Most pertinent prior art:

Iwase (U.S. Patent Application Publication # 2021/0035554 A1) in figures 4 and 14 along with paragraphs 154-158, teach a system utterance and a user/barge-in utterance. Figures 1-5 along with paragraphs 185-187, teach user barge-in utterance as “I'm coming out, tell me the weather today". The system responds by “Today's weather is fine. However, there may be a thunderstorm in the evening". Para 213, teaches that the voice activity detection technology that makes it possible to differentiate the user utterance speech and environmental noise from an input sound signal and to specify a period during which the user speech is uttered. Paragraphs 219-224, teach that if an intention and entity information can be accurately estimated and acquired from a user utterance, the information processing apparatus 100 can perform accurate processing on the user utterance, e.g. the intention of the user utterance of "Tell me the weather tomorrow afternoon in Osaka" is to know the weather, and the entity information is Osaka, tomorrow, afternoon, and words of these. It is possible to acquire the weather for tomorrow afternoon in Osaka and output the acquired weather as a response. However, Iwase does not teach detecting, by a speech processing component of the device, an endpoint of the first speech represented in the first audio data; determining, by the speech processing component, semantic information associated with the first speech; processing, using a classifier of a second component of the device, the second portion of the first audio data and the semantic information to determine that the first speech corresponds to a first device-directed speech event and causing speech processing to be performed on the second portion of the first audio data.

Kapinos (U.S. Patent # 10848392 B2) in col. 1 and figure 4, teaches a scenario wherein when a device attempts to access a local area network (LAN) such as a Wi-Fi network or wired local network in a personal residence or other environment, a user may be presented with a one-time use password or code on his or her personal device's display. The user may then provide the password/code to a digital assistant via voice input in a command for the device to be able to join the LAN. The digital assistant may then communicate with a management console (e.g., a network access point) that may then give the device access to the LAN for a threshold amount of time. This may be done since the management console may already know identifying information for the device, as might have been discovered based on broadcast packets sent to/from the device during a network discovery protocol, and it may pair that identifying information with the password/code. Accordingly, the user's device may be seamlessly and quickly added to an access list that the management console might maintain of devices that are approved to communicate over the LAN and the device may be provided with LAN access when the password/code is received via voice input. Then, at the end of the threshold amount of time, the management console may revoke the device's LAN access and purge the device's information from its access list, at which point the user's device may have to re-authenticate using a different one-time use code in order to continue communicating over the LAN. However, Kapinos also fails to teach detecting, by a speech processing component of the device, an endpoint of the first speech represented in the first audio data; determining, by the speech processing component, semantic information associated with the first speech; processing, using a classifier of a second component of the device, the second portion of the first audio data and the semantic information to determine that the first speech corresponds to a first device-directed speech event and causing speech processing to be performed on the second portion of the first audio data.

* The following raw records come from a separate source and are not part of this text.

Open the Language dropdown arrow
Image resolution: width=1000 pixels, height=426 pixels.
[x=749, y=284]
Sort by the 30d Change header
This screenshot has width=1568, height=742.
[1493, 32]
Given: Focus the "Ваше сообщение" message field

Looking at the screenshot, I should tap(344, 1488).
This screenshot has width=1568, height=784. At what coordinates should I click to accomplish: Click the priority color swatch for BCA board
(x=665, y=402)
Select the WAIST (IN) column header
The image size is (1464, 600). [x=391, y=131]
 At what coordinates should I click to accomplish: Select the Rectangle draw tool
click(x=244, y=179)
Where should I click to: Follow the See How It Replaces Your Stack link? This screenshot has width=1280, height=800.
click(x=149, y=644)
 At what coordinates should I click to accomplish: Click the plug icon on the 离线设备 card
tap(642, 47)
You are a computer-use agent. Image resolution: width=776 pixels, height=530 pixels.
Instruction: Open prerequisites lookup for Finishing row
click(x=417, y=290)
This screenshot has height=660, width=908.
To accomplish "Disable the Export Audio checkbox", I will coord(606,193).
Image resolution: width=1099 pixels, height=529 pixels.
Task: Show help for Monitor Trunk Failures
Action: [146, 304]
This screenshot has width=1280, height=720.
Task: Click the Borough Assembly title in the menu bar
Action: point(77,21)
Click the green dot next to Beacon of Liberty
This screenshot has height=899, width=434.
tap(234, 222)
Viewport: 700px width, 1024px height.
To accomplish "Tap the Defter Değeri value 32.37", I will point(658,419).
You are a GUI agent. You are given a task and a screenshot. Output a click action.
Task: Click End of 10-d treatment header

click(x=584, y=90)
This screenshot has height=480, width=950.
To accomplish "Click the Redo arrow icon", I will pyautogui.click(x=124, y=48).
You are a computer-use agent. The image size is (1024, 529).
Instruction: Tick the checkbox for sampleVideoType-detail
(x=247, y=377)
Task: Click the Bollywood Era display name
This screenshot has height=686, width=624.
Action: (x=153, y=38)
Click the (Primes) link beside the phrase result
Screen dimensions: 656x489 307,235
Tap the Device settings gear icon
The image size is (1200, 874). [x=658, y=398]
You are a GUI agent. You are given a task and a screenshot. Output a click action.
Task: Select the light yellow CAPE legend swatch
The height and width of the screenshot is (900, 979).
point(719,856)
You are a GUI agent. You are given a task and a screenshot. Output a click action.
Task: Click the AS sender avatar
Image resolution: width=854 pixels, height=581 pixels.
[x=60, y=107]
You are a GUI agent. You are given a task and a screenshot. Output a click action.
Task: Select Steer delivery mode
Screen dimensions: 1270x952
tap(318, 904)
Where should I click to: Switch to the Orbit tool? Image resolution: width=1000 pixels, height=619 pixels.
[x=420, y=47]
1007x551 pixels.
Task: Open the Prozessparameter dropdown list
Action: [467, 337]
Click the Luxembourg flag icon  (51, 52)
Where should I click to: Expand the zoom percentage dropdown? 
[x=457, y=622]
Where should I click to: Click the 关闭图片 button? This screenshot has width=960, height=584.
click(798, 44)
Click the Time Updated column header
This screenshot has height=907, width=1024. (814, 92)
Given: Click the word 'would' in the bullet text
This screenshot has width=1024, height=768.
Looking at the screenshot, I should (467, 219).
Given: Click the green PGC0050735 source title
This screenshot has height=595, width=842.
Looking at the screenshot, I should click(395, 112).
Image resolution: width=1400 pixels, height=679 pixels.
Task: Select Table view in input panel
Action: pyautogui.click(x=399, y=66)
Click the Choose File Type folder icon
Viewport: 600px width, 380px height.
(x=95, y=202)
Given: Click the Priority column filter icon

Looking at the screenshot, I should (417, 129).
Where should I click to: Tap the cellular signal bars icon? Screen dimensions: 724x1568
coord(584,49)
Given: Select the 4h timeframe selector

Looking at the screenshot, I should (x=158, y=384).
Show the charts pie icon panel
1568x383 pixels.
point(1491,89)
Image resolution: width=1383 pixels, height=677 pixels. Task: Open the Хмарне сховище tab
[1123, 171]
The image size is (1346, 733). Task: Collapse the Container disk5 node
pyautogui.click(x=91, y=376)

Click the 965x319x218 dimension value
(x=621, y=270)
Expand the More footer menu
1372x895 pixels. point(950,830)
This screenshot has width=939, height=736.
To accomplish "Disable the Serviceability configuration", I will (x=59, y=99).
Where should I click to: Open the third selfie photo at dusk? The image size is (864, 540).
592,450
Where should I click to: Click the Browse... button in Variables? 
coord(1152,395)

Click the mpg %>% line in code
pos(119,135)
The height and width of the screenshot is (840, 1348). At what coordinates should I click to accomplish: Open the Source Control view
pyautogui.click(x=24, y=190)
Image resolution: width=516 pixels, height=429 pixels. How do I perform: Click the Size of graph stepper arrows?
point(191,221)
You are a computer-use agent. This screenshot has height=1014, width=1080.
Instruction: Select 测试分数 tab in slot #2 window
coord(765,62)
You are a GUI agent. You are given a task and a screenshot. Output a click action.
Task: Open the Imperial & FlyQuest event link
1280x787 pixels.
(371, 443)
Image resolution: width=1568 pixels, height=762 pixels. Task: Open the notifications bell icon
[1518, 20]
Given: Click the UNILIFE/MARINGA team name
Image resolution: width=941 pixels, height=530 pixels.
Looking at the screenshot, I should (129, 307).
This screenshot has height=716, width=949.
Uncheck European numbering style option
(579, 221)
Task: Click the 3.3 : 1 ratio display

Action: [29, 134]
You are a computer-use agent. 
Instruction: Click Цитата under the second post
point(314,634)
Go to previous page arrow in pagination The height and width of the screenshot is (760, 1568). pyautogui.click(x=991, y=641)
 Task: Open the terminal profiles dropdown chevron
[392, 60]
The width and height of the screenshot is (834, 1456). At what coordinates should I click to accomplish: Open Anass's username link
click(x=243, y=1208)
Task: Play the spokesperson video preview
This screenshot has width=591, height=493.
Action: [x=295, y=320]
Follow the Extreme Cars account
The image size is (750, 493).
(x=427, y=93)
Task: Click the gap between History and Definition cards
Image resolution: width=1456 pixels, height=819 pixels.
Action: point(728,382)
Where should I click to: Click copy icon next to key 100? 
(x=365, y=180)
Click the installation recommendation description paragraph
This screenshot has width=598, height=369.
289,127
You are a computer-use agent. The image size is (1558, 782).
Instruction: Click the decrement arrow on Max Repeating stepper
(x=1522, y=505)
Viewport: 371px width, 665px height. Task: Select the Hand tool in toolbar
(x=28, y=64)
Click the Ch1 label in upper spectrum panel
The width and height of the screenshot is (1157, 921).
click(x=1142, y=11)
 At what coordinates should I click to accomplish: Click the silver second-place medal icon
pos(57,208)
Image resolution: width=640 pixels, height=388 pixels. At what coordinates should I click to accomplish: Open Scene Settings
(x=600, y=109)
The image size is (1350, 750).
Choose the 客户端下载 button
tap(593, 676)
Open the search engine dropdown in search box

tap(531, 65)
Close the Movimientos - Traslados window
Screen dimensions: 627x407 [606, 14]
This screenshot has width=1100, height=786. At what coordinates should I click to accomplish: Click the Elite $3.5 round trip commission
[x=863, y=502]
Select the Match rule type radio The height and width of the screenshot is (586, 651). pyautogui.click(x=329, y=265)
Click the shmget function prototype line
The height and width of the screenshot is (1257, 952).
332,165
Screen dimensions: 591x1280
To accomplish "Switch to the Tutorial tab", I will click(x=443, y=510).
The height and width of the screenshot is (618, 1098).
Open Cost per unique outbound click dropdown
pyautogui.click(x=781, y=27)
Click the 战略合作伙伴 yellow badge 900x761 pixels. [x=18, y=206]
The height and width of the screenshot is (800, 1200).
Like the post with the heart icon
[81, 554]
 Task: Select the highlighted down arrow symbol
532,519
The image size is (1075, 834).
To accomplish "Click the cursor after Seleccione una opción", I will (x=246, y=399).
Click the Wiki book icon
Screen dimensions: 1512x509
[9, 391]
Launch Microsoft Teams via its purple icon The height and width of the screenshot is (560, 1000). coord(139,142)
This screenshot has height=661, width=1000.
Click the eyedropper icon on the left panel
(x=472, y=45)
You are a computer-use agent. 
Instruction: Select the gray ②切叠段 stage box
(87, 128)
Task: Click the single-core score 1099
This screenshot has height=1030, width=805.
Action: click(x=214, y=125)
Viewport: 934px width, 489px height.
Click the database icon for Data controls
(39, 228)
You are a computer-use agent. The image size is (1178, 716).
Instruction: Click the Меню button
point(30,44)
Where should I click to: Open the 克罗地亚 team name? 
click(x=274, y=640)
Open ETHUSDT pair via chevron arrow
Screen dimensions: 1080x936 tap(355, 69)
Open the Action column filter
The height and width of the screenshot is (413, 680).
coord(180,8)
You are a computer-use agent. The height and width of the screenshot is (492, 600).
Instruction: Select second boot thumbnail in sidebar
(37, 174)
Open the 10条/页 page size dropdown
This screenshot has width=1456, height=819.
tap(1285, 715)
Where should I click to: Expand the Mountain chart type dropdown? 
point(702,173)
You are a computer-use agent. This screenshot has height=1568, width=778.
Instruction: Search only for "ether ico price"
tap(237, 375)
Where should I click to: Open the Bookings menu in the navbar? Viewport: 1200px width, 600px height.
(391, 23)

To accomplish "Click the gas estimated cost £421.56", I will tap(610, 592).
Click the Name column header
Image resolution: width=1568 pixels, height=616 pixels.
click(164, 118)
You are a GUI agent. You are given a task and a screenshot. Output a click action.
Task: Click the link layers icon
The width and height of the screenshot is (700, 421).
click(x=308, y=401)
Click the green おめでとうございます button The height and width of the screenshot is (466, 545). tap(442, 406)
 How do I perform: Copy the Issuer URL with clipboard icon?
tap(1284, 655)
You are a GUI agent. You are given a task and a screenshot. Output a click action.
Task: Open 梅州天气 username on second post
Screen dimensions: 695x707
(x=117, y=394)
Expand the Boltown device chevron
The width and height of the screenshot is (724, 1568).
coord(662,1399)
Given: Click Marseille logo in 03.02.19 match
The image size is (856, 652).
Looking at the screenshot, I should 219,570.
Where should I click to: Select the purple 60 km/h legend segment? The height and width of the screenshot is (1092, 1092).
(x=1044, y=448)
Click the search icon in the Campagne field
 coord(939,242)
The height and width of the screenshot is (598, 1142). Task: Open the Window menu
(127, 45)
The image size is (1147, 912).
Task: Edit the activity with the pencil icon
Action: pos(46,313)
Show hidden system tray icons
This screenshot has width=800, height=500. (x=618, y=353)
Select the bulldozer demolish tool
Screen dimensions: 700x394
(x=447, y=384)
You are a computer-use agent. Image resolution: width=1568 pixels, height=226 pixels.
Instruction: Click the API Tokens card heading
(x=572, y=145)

Boss (U.S. Patent Application Publication # 2019/0279624 A1) in para 5 and figure 4, teaches a method for detecting voice commands without using wake-words wherein a computer system records audio to form a recorded audio. The computer system then determines whether a voice command spoken by a first person is present in the recorded audio. If the voice command is present in the recorded audio, the computer system determines whether the voice command is directed to a second person by the first person. If the voice command is not directed to the second person, the computer system processes the voice command, wherein the processing of the voice command occurs without a wake word. However, once again Boss fails to teach detecting, by a speech processing component of the device, an endpoint of the first speech represented in the first audio data; determining, by the speech processing component, semantic information associated with the first speech; processing, using a classifier of a second component of the device, the second portion of the first audio data and the semantic information to determine that the first speech corresponds to a first device-directed speech event and causing speech processing to be performed on the second portion of the first audio data.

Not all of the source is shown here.